Who's really delivering the Government line on the BBC - Dominic Cummings, Darren Grimes, Philip Davies, The Telegraph - or John Whittingdale ?
The re-born Culture Minister was out and about yesterday, opining at an Ofcom online seminar. He re-stated his position that changes to BBC funding can only really come when we stop getting tv through aerials and move completely to broadband. Thus subscription “should be part of the debate about what [public service broadcasting] looks like in ten years’ time”.
“The BBC charter is in place to 2027 and I don’t think we’ll see huge changes in the immediate future, but the world is changing and its right to look at how PSBs should evolve. We've begun to see evidence of people beginning to question whether they need to pay licence fee because they get all their content online through on-demand platforms. There will be a debate about the licence fee but that will be for the end of this decade, in the main.”
This is the man who won the confidence of Lord Hall in the last Charter Renewal, which was going alright until George Osborne butted in, with Rona Fairhead in tow, demanding the BBC take over responsibility for free licences for the over-75s. Here's John again, telling us to calm down - there's plenty of time. He's wrong.

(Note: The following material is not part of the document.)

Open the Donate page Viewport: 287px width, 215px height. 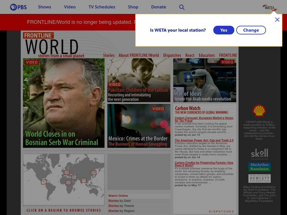tap(158, 6)
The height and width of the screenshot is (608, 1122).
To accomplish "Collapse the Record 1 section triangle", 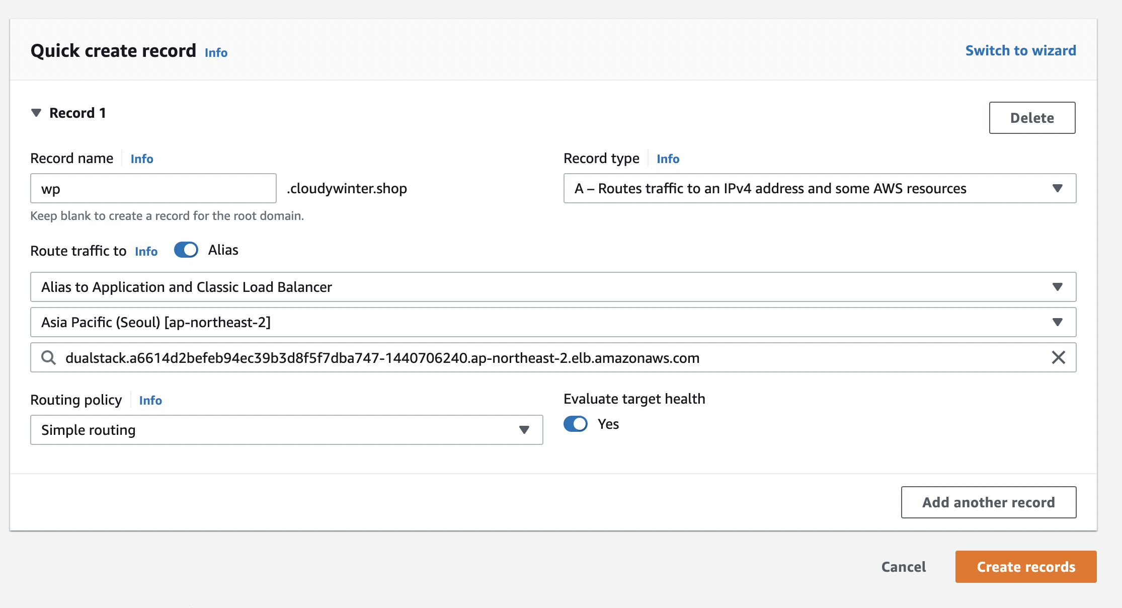I will [x=36, y=113].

The Cummings axis will continue to deliberately destabilise the BBC, because they both enjoy it and are completely serious about marginalising it, way ahead of the 'subscription debate'. De-criminalisation of the licence fee is totemic, and could easily take £500m a year out of the BBC's funding. The BBC, torn between coddling its traditional audience and chasing 'yoof', cannot possibly get the consequent cutting of services 'right' - and will be hobbled further by a new chairman in the next round of 'negotiations' over the licence fee. It will be at best frozen in the five years up to 2027.